GIVEN REQUEST
Arrange the part of the listing that opens with the line containing "1198x1008 pixels. At" and closes with the line containing "click(x=109, y=751)" as a Markdown table with the columns Row and Line. Number each row and leave out any blank lines.

++++ THE DATA

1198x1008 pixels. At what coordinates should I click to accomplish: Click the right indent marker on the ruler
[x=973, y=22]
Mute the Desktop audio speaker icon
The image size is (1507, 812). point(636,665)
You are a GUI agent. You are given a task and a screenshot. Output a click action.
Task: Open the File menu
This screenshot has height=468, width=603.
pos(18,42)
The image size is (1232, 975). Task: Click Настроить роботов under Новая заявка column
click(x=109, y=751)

++++++++
++++ THE DATA

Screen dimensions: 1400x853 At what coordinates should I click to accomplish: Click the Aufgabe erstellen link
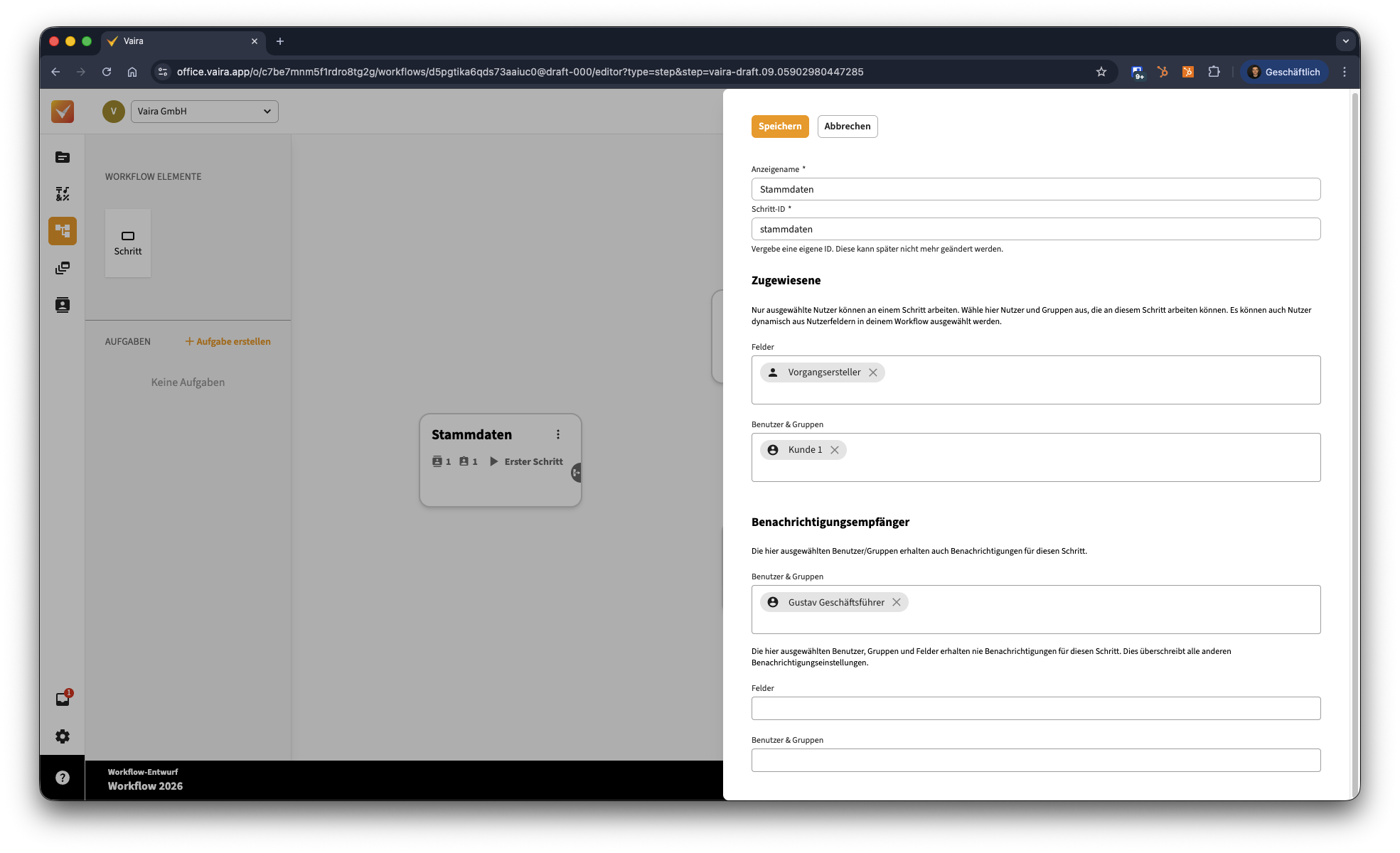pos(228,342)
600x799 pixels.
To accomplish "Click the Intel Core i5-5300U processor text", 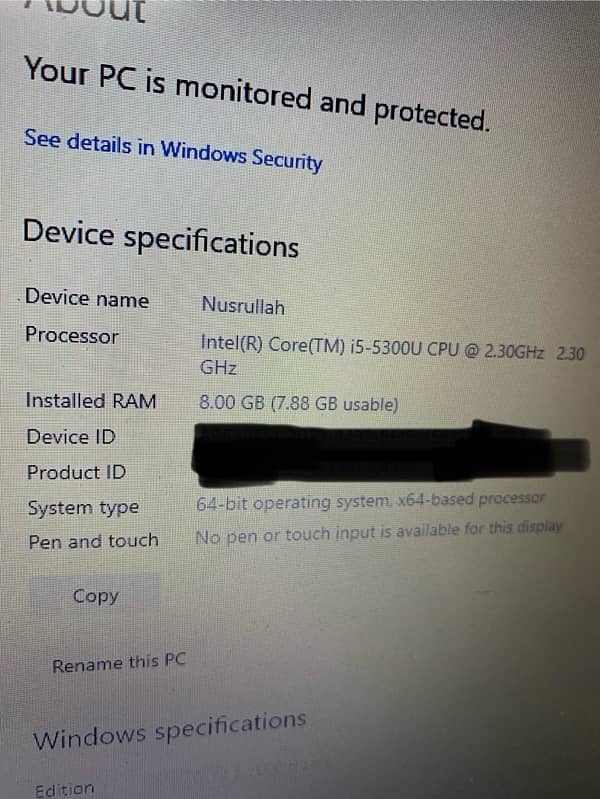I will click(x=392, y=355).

++++++++

FULL ANSWER
| Row | Line |
|---|---|
| 1 | 1198x1008 pixels. At what coordinates should I click to accomplish: Click the right indent marker on the ruler |
| 2 | [x=973, y=22] |
| 3 | Mute the Desktop audio speaker icon |
| 4 | The image size is (1507, 812). point(636,665) |
| 5 | You are a GUI agent. You are given a task and a screenshot. Output a click action. |
| 6 | Task: Open the File menu |
| 7 | This screenshot has height=468, width=603. |
| 8 | pos(18,42) |
| 9 | The image size is (1232, 975). Task: Click Настроить роботов under Новая заявка column |
| 10 | click(x=109, y=751) |